Malik Juhni berkata, “Imam Baqir a.s. berkenaan dengan Asyura berkata, “Selenggarakanlah majlis duka untuk Imam Husain pada hari Asyura, menangislah selalu atas musibahnya bersama-sama anggota keluarga, tampakkanlah kedukaan dan kesedihan untuknya dan ucapkanlah belasungkawa kepada sesama dengan ucapan: “Semoga Allah mengagungkan pahala kami atas duka kami untuk Al-Husain dan menjadikan kami dan kalian sebagai orang-orang yang menuntut balas darahnya bersama Imam Mahdi dari keluarga Muhammad sebagai wali darahnya.[4] Barangsiapa yang melakukan itu aku jamin untuknya pahala di sisi Allah sebanyak 2 ribu haji, umrah, dan jihad bersama Rasulullah saw dan para imam suci.”[5]
Dalam salah satu majlis duka yang dihadiri oleh Imam Baqir a.s., Kumait membacakan syair hingga sampai pada bait berikut:
Antara hiruk pikuk massa dan makanan
Dan korban pembunuhan di Thaff yang begitu saja telah ditinggalkan
Imam Baqir menangis dahsyat, lalu berkata, “Bila aku memiliki sesuatu yang lebih sebagai imbalan syair Kumait, niscaya kami akan berikan kepadanya, namun sebagai imbalanmu cukup doa yang pernah diberikan oleh Rasulullah saw kepada penyair terkenal Hassan bin Tsabit pada awal mula Islam, yaitu senantiasa memperoleh pertolongan dan perlindungan dari malaikat Ruhul Qudus karena pembelaan terhadap kami Ahlul Bait.”[6]
Dalam hadis lain dari beliau disebutkan, “Ayahku Imam Ali Zainal Abidin setiap kali memasuki bulan Muharram tidak pernah terlihat senda tawa beliau dan beliau senantiasa berada dalam kesedihan dan kedukaan yang mendalam hingga sampai pada hari Asyura sebagai puncak segala musibah, tangisan, kesedihan dan kedukaan beliau.”[7]
Imam berkata kepada Alqamah, “Sebisa mungkin engkau tidak keluar dari rumah untuk menunaikan kebutuhanmu pada hari itu (Asyura), karena hari itu adalah hari nahas dan keperluan manusia tidak akan terpenuhi. Bila sampai terpenuhi pun, tidak akan membawa kebaikan dan keberkahan. Di hari ini pun jangan sampai engkau menyimpan makanan karena bila engkau sampai menyimpannya tidak akan memiliki kebaikan dan keberkahan.”[8]

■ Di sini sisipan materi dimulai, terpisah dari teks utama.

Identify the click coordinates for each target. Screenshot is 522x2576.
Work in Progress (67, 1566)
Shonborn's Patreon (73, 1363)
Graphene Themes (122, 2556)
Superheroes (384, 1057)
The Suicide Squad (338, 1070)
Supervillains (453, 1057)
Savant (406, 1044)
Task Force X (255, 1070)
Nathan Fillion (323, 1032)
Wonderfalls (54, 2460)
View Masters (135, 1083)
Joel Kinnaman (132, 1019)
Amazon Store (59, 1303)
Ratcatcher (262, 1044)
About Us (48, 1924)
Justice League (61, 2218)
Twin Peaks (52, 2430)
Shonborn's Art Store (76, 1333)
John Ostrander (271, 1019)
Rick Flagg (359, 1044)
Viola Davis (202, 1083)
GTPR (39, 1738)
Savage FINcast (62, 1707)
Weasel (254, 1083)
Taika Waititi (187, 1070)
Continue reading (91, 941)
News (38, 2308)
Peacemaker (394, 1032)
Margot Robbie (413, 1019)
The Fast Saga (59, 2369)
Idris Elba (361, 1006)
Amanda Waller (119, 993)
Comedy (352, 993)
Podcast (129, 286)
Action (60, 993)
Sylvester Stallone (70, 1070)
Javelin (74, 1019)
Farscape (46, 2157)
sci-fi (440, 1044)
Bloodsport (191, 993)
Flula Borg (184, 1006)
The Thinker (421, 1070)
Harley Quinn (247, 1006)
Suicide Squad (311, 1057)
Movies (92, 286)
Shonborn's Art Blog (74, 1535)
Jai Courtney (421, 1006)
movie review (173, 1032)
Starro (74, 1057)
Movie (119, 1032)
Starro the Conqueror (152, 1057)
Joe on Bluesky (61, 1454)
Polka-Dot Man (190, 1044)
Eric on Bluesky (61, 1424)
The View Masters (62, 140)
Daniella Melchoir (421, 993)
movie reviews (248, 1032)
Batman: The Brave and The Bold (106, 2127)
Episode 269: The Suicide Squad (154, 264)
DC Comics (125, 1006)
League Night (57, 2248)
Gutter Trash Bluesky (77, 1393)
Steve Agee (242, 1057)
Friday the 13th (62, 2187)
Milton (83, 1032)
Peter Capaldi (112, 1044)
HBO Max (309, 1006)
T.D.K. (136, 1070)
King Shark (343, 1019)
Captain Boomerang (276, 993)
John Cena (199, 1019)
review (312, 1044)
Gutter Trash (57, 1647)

Syeikh Thusi berkata bahwa Imam Baqir a.s. telah menjelaskan kewajiban kita pada hari Asyura demikian: “Bagi orang yang berada jauh dari Karbala, untuk berziarah cukup dengan menghadap ke arah Karbala, mengucapkan salam dan shalawat, melaknat para pembunuh syuhada Karbala, kemudian shalat dua rakaat. Amalan ini hendaknya dikerjakan sebelum matahari tergelincir, lalu mengumpulkan seluruh anggota keluarga untuk menyelenggarakan majlis duka dan semuanya menangis untuk Imam Husain.”
====================================
[1] Manaqib Ibnu Syahr Asyub, jilid 4, halaman 180, Fashl Fi Kar’ihi Wa Habrihi Wa Bukaihi.
[2] Bihar Al-Anwar, jilid 44, halaman 298.
[3] Manaqib Ibnu Syahr Asyub, jilid 4, halaman 180.
[4] “اعظم اللّه اجورنا بمصابنا بالحسین(ع) و جعلنا و ایّاکم من الطّالبین بثاره مع ولیّه الامام المهدی من آل محمّد”.
[5] Kamil Az-Ziyarat, halaman 174, Bab ke-71, Tsawab Man Zara Al-Husain Fi Yaum Al-‘Asyura’; Mishbah Al-Mutahajjid, halaman 731.
[6] Mishbah Al-Mutahajjid, halaman 713.
[7] Ibid, 731.
[8] Bihar Al-Anwar, jilid 44, halaman 283.